UNIVERSITY PARK, Pa. — Özgüç Çapunaman, a doctoral candidate in the Stuckeman School’s Department of Architecture, has been recognized for his research by the Association for Computer-Aided Architectural Design Research in Asia (CAADRIA) as the recipient of the Young CAADRIA Award. His research centers on interactive digital fabrication, programmable composites, computational making and architectural tool development.
Prior to attending Penn State, Çapunaman earned a bachelor’s degree in industrial design with high honors from Istanbul Bilgi University and a master’s degree in computation design from Carnegie Mellon University. His master’s thesis was titled “CAM as a Tool for Creative Expression: Informing Digital Fabrication through Human Interaction” explores human agency in digital design-fabrication workflows.”
Selection of the Young CAADRIA Award recipient is based on the merit of a full research paper, research contribution and relevance to CAADRIA with demonstrated depth of research interest by a committee consisting of people from CAADRIA, the Paper Selection Committee and the conference host. According to Çapunaman, many important individuals in the field of computational design have been given the award in the past years, which made it a desirable goal for him to reach.

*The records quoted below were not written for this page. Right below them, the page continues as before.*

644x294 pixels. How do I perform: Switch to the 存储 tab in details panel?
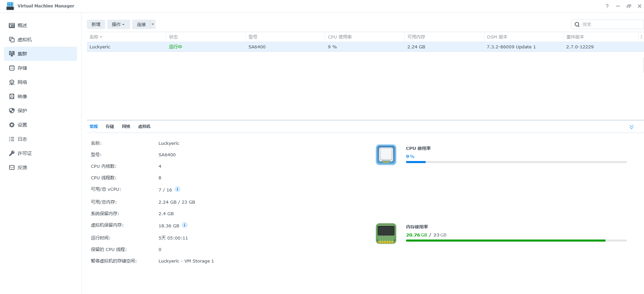tap(110, 127)
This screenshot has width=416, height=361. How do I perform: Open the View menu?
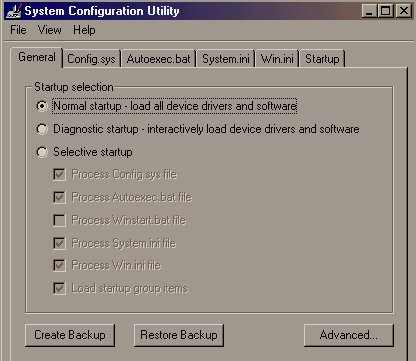(50, 30)
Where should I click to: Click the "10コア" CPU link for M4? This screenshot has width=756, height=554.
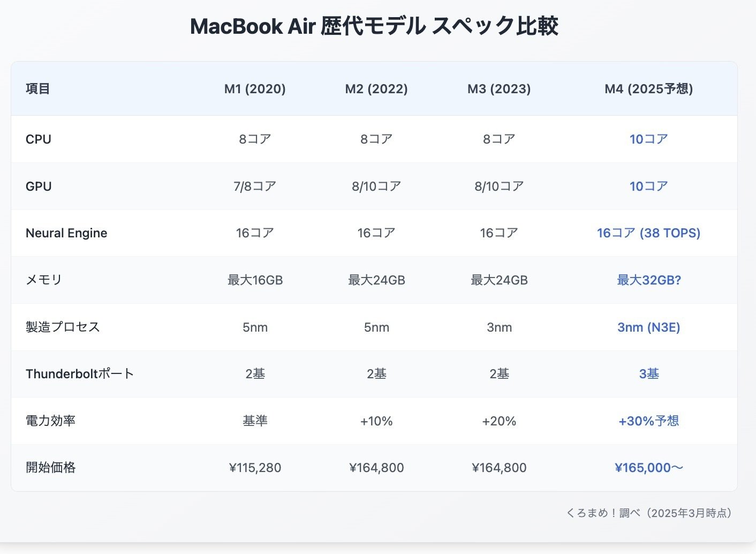click(648, 139)
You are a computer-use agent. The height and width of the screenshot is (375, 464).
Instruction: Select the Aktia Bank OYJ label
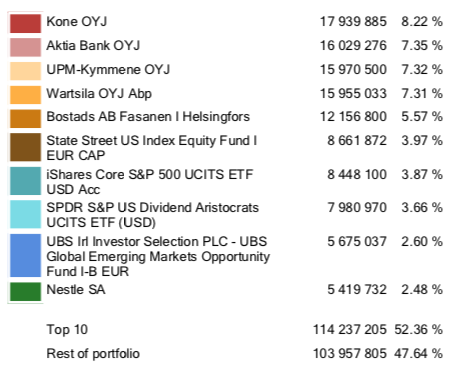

“Interactive digital fabrication within the design computing field is an up-and-coming area of interest for researchers,” he said. “Being awarded the Young CAADRIA Award hopefully means more attention can be brought towards this subject. Personally, being recognized in this way is very encouraging as I begin my Ph.D. efforts here at Penn State.”
Çapunaman’s paper submission focuses on interactive digital fabrication workflow. His research, which he began to establish during his time at Carnegie Mellon University, aims to question the human relationship with digital fabrication tools that are used in the field, such as CAM and CAD.
“The paper presents an interactive and adaptive design-fabrication workflow where the user can actively take turns in the fabrication process,” Çapunaman wrote in his abstract. “The proposed experimental setup utilizes paste extrusion additive manufacturing in tandem with real-time control of an industrial robotic arm. By incorporating a computer-vision based feedback loop, it captures momentary changes in the fabricated artifact introduced by the users to inform the digital representation.”
According to Çapunaman, the tools that designers may currently use are important in pinpointing the design space they navigate. He believes that these tools are not being questioned enough and that digital practitioners should be paying more attention to the means of expression with which they work.
Benay Gürsoy Toykoç, assistant professor of architecture at Penn State who is also a previous Young CAADRIA Award recipient herself, encouraged Çapunaman to apply for the honor. Gürsoy Toykoç was one of Çapunaman’s instructors during his undergraduate studies at Istanbul Bilgi University and she currently leads the Form and Matter — or ForMat — Lab in the Stuckeman Center for Design Computing where the graduate student is a researcher. According to her, the paper Çapunaman submitted presented an original challenging approach to robotic fabrication in design fields.
“Without any hesitation, I can say Özgüç was one of the best undergraduate students I’ve ever had the chance to work with; he’s always pushed the boundaries,” she said. “As a Ph.D. student, he is again very ambitious, self-sufficient and eager to learn and explore. He likes challenges and does not feel comfortable in his comfort zone.”
Gürsoy Toykoç explained that from the very first class she taught with Çapunaman as a student, she could tell that he would be particularly successful. She always enjoyed their intellectual conversations, which she felt always kept her perspective on things fresh.
“What makes Özgüç stand out [as a student and researcher] is his directness, openness and critical approach to solving problems. He thinks outside the box,” she said. “He communicates himself very well in both written and spoken conversation and I think one of the reasons he was given this award is his ability to clearly communicate complex ideas.”